Mega-offerta dagli Usa per la Cellnex dei Benetton. Secondo indiscrezioni, il colosso americano Stonepeak Infrastructure Partners avrebbe infatti recapitato al board di Edizione un’offerta da 1,7 miliardi per metà della partecipazione in Cellnex. Un’offerta, questa, che il board avrebbe però rifiutato ai primi di luglio.

Stonepeak è un colosso infrastrutturale che ha sede a New York e gestisce 18 miliardi di dollari di investimenti. La mossa, benché rifiutata, mostra comunque l’elevata attenzione che il business delle torri sta riscuotendo sul mercato e che vede la famiglia di Ponzano Veneto impegnata con il 16,45% in mano a Edizione (primo azionista), seguita dal fondo di Singapore al 7,03% e da quello di Abu Dhabi al 6,97%.

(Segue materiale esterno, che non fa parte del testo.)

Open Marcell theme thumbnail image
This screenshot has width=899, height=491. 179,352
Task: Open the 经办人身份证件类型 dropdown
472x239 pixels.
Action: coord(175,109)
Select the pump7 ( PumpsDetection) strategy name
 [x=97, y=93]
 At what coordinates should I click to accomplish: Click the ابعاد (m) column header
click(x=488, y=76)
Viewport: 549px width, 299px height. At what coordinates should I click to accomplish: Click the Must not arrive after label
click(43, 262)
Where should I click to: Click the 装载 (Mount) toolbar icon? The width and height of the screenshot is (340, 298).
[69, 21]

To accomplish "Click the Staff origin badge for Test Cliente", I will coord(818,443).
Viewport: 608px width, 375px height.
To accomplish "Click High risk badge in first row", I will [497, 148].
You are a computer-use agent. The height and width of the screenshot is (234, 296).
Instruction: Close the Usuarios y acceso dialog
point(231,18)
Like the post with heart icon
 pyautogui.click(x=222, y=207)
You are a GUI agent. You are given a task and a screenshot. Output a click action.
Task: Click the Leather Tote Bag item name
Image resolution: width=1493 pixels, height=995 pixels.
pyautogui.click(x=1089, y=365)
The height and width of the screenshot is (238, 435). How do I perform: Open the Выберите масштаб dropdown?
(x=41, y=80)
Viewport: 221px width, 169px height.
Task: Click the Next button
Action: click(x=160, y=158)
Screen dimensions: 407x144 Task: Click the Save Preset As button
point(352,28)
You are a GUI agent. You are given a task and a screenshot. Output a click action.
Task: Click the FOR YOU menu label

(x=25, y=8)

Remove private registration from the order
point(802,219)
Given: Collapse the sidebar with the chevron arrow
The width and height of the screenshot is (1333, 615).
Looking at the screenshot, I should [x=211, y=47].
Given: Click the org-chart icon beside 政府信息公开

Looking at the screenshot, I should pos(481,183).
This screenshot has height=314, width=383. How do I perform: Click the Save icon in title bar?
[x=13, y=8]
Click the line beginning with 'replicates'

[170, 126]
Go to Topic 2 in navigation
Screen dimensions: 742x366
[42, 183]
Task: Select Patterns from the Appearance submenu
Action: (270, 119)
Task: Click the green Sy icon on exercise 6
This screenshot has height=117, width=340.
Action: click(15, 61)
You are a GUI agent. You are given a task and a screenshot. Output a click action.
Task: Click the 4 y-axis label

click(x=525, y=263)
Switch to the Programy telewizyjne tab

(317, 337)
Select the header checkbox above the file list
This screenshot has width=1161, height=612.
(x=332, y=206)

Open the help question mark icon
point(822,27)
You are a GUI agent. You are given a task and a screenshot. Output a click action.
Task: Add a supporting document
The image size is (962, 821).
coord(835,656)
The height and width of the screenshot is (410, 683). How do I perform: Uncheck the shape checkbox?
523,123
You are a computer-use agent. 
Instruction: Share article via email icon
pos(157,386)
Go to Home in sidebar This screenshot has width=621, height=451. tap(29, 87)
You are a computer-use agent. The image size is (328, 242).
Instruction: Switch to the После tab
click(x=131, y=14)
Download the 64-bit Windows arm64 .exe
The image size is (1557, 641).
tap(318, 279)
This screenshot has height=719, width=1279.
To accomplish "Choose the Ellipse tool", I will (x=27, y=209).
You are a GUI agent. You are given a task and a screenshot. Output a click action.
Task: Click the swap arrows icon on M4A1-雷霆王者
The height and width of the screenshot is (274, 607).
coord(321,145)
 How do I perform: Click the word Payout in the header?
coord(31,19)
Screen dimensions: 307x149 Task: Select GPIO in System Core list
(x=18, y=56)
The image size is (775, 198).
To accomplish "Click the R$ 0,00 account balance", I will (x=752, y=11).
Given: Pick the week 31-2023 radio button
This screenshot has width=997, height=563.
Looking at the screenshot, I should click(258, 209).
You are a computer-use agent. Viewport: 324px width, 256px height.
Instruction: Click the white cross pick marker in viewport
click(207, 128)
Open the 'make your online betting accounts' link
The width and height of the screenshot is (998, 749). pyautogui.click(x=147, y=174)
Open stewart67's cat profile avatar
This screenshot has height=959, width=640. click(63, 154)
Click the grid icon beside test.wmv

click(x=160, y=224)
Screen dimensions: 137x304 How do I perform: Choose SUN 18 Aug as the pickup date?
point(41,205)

Il precedente veicolo ConnecT, che racchiudeva i tre soci, è stato liquidato lo scorso 10 giugno e la quota di Edizione è finita in un’altra newco: ConnecT Due Srl. Va ricordato che Atlantia, la capogruppo di famiglia nel settore infrastrutture, a luglio 2018 ha sottoscritto un accordo che riguardava l’acquisto di una partecipazione fino al 5,98% di Cellnex. Il termine per esercitare l’opzione, in scadenza il 12 luglio 2020, è stato spostato dal cda di Atlantia in avanti di un anno.

Dunque la quota della famiglia di Ponzano nel gruppo iberico sembra fare gola ai grandi fondi infrastrutturali sulla scia dell’interesse per un settore, quello delle torri, che è sugli scudi, ma l’impressione è che i Benetton, persa Autostrade, vogliano concentrarsi su questo business.